The first few rows of the output are full of NAs. To remove those, use the dropna() method of the data frame.

In [64]:
surveys.dropna().head(10)
Out[64]:
record_id month day year plot_id species_id sex hindfoot_length weight genus species taxa plot_type weight_kg
11 845 5 6 1978 2 NL M 32.0 204.0 Neotoma albigula Rodent Control 0.204
13 1164 8 5 1978 2 NL M 34.0 199.0 Neotoma albigula Rodent Control 0.199
14 1261 9 4 1978 2 NL M 32.0 197.0 Neotoma albigula Rodent Control 0.197
17 1756 4 29 1979 2 NL M 33.0 166.0 Neotoma albigula Rodent Control 0.166
18 1818 5 30 1979 2 NL M 32.0 184.0 Neotoma albigula Rodent Control 0.184
19 1882 7 4 1979 2 NL M 32.0 206.0 Neotoma albigula Rodent Control 0.206
20 2133 10 25 1979 2 NL F 33.0 274.0 Neotoma albigula Rodent Control 0.274
21 2184 11 17 1979 2 NL F 30.0 186.0 Neotoma albigula Rodent Control 0.186
22 2406 1 16 1980 2 NL F 33.0 184.0 Neotoma albigula Rodent Control 0.184
24 3000 5 18 1980 2 NL F 31.0 87.0 Neotoma albigula Rodent Control 0.087

By default, .dropna() removes all rows that has an NA value in any of the columns.
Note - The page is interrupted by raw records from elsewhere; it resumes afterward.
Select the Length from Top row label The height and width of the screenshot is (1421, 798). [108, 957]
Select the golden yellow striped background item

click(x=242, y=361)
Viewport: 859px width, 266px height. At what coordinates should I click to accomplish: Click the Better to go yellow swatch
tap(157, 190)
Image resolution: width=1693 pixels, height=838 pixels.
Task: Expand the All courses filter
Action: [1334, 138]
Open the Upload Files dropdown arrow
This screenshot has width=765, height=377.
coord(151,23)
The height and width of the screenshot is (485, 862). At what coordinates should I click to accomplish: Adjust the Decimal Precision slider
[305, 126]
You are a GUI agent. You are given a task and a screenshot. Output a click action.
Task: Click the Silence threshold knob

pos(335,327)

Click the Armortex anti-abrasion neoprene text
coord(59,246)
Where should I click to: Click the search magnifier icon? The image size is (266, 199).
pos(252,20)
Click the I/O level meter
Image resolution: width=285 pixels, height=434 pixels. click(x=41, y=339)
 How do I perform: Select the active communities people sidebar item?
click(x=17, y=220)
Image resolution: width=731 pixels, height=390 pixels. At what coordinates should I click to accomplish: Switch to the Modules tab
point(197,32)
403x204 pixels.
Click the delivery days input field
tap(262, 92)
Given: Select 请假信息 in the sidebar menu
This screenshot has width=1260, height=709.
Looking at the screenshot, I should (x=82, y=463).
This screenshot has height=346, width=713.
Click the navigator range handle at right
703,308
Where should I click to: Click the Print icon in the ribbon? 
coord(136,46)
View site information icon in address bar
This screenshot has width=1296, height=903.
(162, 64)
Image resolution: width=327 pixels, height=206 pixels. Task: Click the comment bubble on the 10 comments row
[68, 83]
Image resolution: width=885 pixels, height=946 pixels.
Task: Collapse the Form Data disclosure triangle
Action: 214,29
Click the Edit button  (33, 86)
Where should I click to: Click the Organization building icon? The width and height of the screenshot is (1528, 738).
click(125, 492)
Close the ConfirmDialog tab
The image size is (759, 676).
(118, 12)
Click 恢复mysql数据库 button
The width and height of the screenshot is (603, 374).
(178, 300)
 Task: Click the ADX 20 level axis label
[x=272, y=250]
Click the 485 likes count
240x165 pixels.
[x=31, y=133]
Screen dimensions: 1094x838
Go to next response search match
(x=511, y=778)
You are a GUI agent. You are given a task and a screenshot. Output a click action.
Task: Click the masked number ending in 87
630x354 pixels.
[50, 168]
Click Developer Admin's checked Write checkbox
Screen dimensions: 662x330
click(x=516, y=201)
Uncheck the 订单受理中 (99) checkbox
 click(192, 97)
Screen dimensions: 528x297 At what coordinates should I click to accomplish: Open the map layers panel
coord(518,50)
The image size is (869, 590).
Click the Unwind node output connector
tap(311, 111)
There are parameters that controls how the rows are dropped and which columns should be searched for NAs.

Challenge

Create a new data frame from the surveys data that meets the following criteria: contains only the species_id and hindfoot_length columns, and a new column called hindfoot_half containing values that are half the hindfoot_length values. In this hindfoot_half column, there are no NAs and all values are less than 30.

Hint: It is a good idea to break this into three steps!

This concludes the introductory data analysis section.